Allergy Testing and Immunotherapy
Allergy testing is an important tool in identifying substances or activities which might trigger allergic reaction in your body. It can be done by an allergist/immunologist, or in some cases, by a primary care physician.
Immunotherapy is the preventive treatment for allergic reactions to substances such as bee venom, grass pollen, and house dust mites. This process involves giving gradual doses of the allergen to the patients in increasing amounts.
What is an allergy, and why do I have it now?
Your immune system helps protect your body from infection and disease. But it can overreact to a harmless substance, releasing chemicals known as histamines, leukotrienes, and prostaglandins. It is these chemicals that trigger the allergic symptoms you may be experiencing.
An allergy can develop at any time in a person’s life but often develop when we’re young. Allergies can originate from a combination of factors, particularly genetics and environment. For example, a child with one parent who has allergies has a genetic predisposition that increases their risk of developing allergies by 50%. The risk increases to 70% if both parents are allergy sufferers.
Some common allergies are:
- Allergic Rhinitis
- Cockroach Allergy
- Drug Allergies
- Eye Allergy
- Insect Sting Allergy
- Latex Allergy
- Mold Allergy
- Sinus Infection
Allergy Skin Testing
This is the most common type of allergy test. A small amount of the suspected allergen is placed on the skin for this test. If you are allergic to the substance, you will develop a raised, red bump called a wheal. A secondary reaction may also occur, resulting in a larger area of swelling and redness.

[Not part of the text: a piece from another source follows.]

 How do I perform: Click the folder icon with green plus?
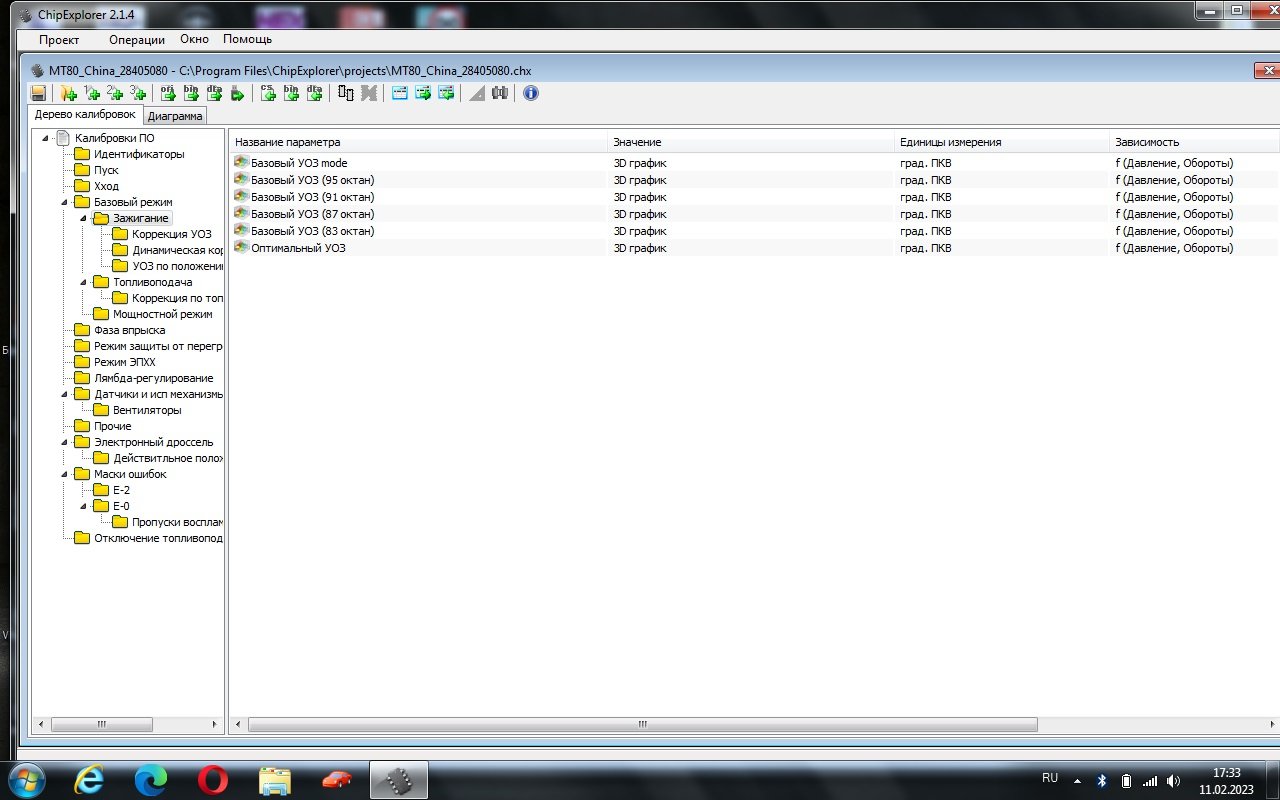coord(68,93)
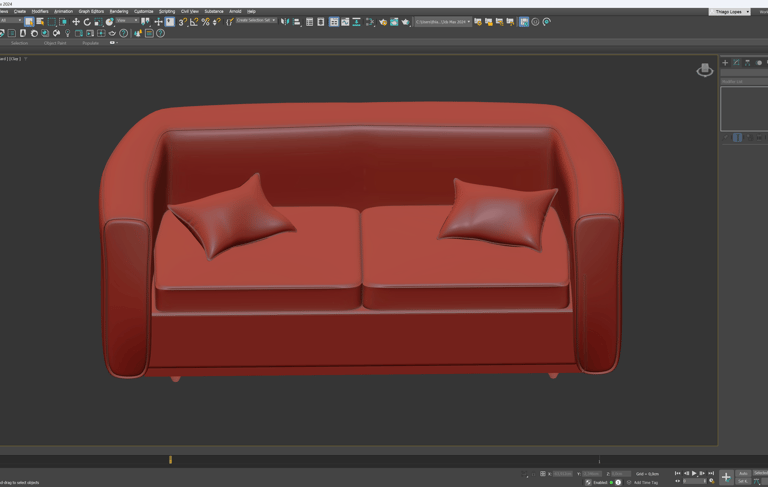Open the Create tab plus icon in command panel
The height and width of the screenshot is (487, 768).
coord(725,63)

During this test, your skin will be exposed to substances suspected of causing the allergy to observe the allergic reaction signs. This test and your medical history will help confirm whether a particular substance is causing your allergy symptoms.
Allergy Blood Testing
This is another option that is used to diagnose allergies. A blood sample is used to analyze the presence of antibodies to specific allergens.
Also known as allergy shots, this treatment can help reduce your allergy symptoms by increasing your tolerance to allergens. Allergy shots are usually given over 3-5 years. After that, annual booster shots are usually needed to maintain your tolerance to allergens.